Behavioral Cloning Project
The goals / steps of this project are the following:
- Use the simulator to collect data of good driving behavior
- Build, a convolution neural network in Keras that predicts steering angles from images
- Train and validate the model with a training and validation set
- Test that the model successfully drives around track one without leaving the road
- Summarize the results with a written report
Here I will consider the rubric points individually and describe how I addressed each point in my implementation.
I decided to use the nVidia model architecture, which was proven to give quite good results and consists of 5 convolutional layers, followed by 3 fully connected layers. The model implementation nVidiaModel()
can be found in lines #109 through #124 in model.py
.
Source: https://devblogs.nvidia.com/parallelforall/deep-learning-self-driving-cars/
I added a pre-processing layer to this model for normalization of the input data. Additionally, I cropped the input images to remove for the driving purpose unnecessary information from the images. I removed the upper 50 % of the image (trees, sky, landscape, far-distance parts of the road) and the lower 20% of the image (parts of the car). This is implemented with createPreProcessingLayers()
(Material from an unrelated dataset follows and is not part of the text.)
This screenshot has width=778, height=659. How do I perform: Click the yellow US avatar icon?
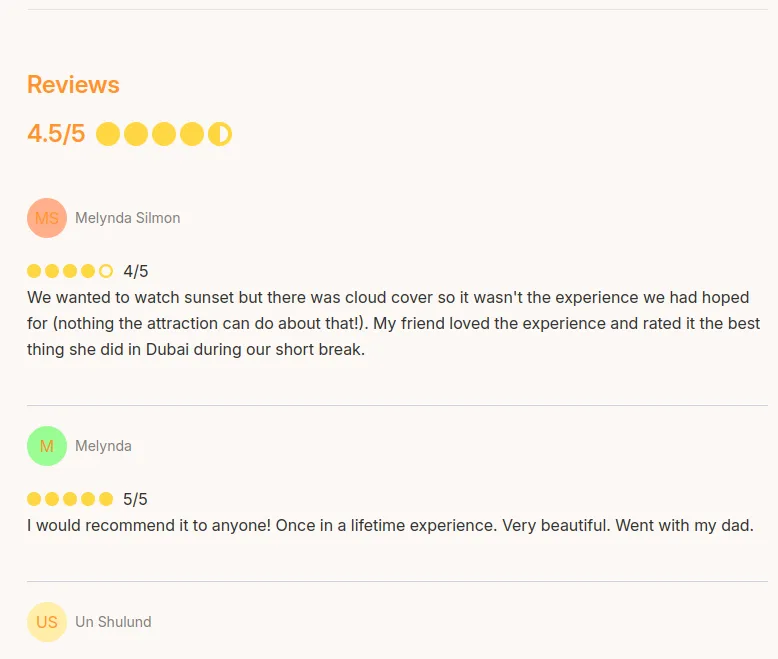(x=47, y=622)
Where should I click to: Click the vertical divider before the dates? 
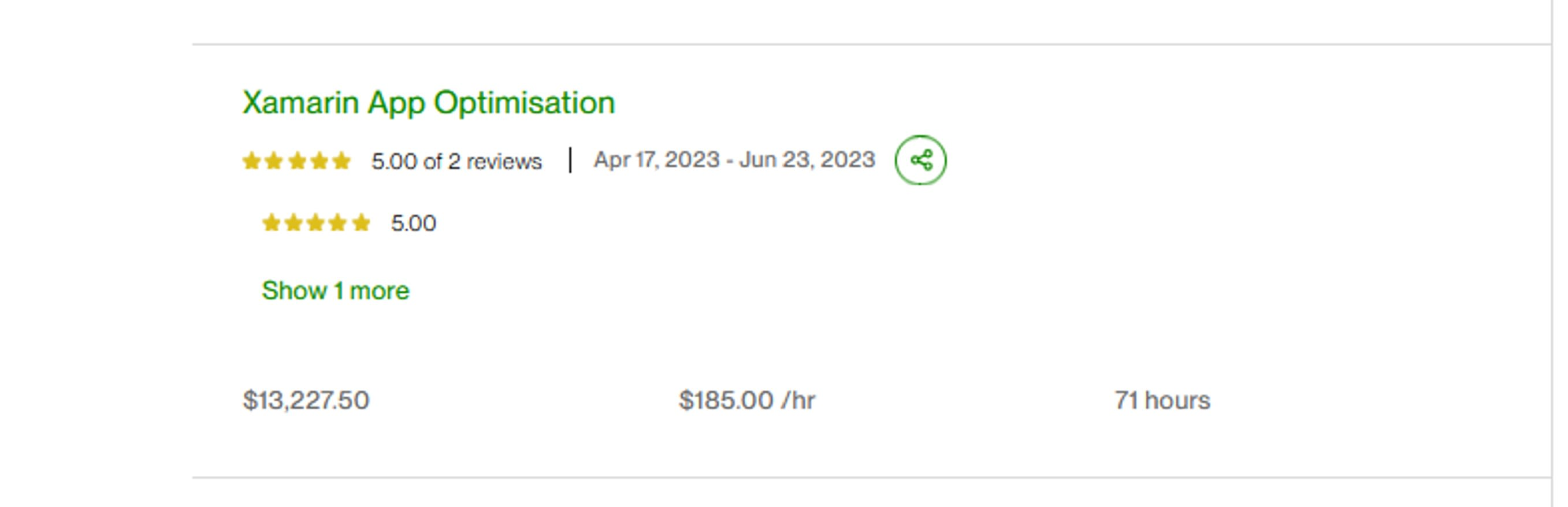(x=570, y=160)
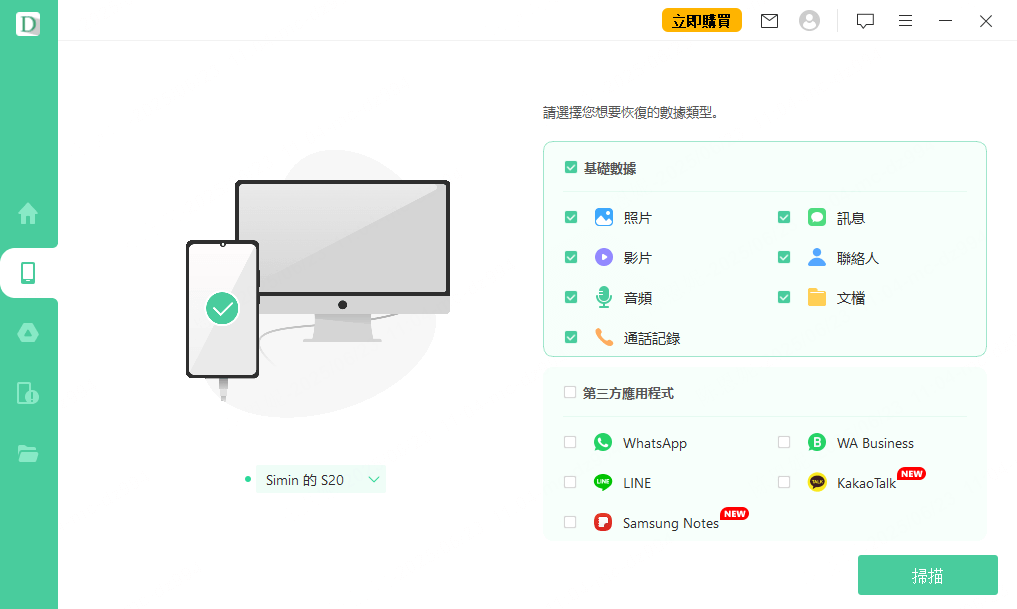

in lines #100 through #107 in model.py
.
To capture good driving behavior, I made two recording driving track 1 in forward direction. To generalize better, I made an additional recording driving track 1 backwards. For smoother driving behaviour I used the mouse pointer for steering.
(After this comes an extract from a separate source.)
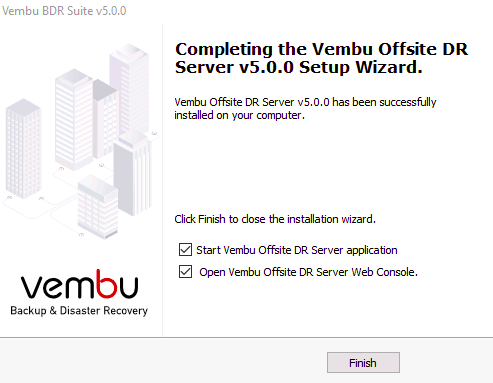This screenshot has width=493, height=383.
Task: Click the small front building in the illustration
Action: (98, 207)
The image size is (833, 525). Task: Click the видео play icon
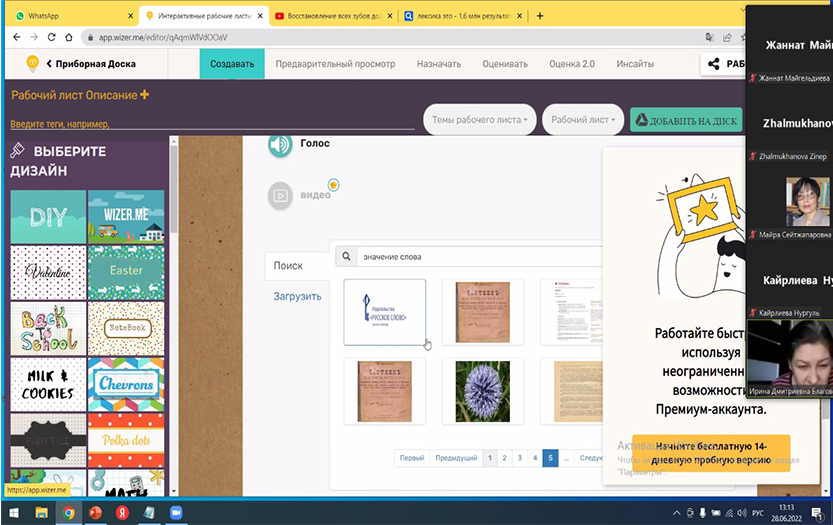281,196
From the beginning, I used data from all three cameras and corrected the steering measurements from the left and right camera images, which is implemente with correctMeasurements()
in lines #50 through #64 in model.py
. The first try of the model with a correction factor of 0.1 was not successfull. In the end, 0.2 appeared to be a reasonable value.
The second try with 0.2 already gave quite good performance. However, the sharp left turn after the bridge was missed. I made a short recording only with that particular left turn and added that to the training data, which improved the performance and lead to a successful run of the whole track.
Moreover, shuffling and flipping the images appeared for my implementation to be sufficient for data augmentation. 3 epoches were enough for sufficient performance on track 1.